Task goal –
Write out again, word for word, the lines below from the line that holds "Select Dostęp mobilny menu item" through the line that holds "Instruction: Select September", omitting pictures.

Entries shown –
|---|

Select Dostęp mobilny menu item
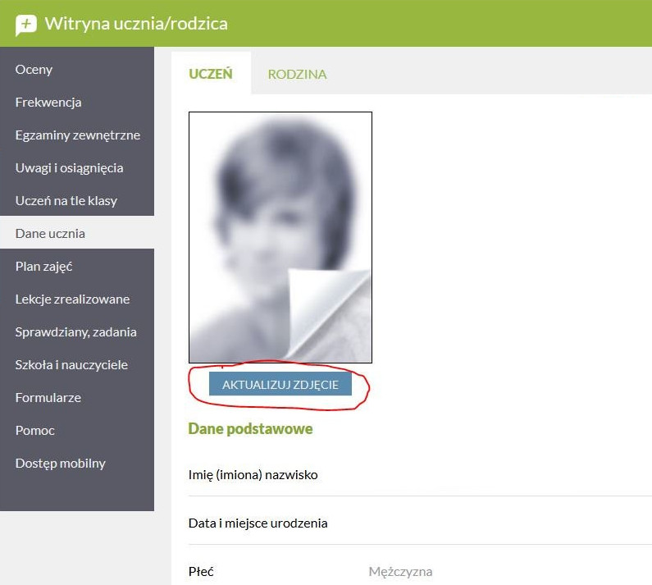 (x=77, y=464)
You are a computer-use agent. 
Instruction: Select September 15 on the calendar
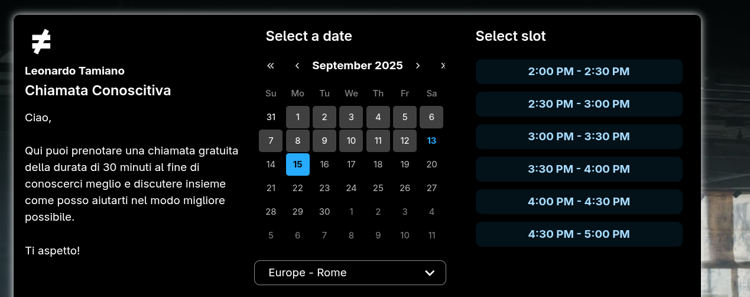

|---|

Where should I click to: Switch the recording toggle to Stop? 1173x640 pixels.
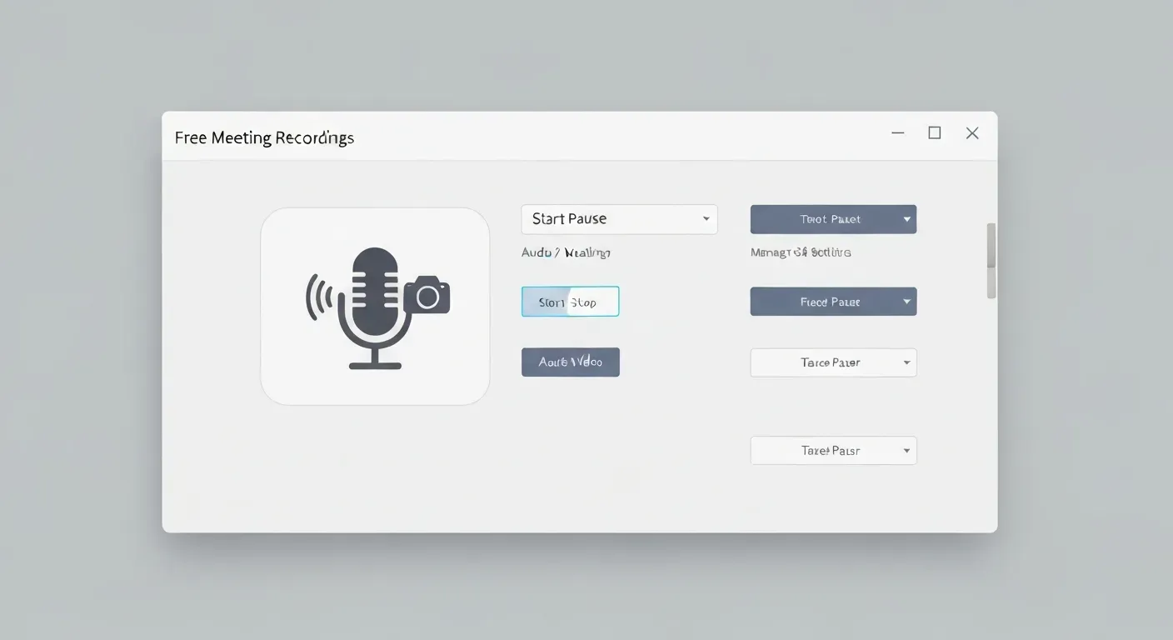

|---|

Solved exercise –
Select Dostęp mobilny menu item
 (x=77, y=464)
You are a computer-use agent. 
Instruction: Select September 15 on the calendar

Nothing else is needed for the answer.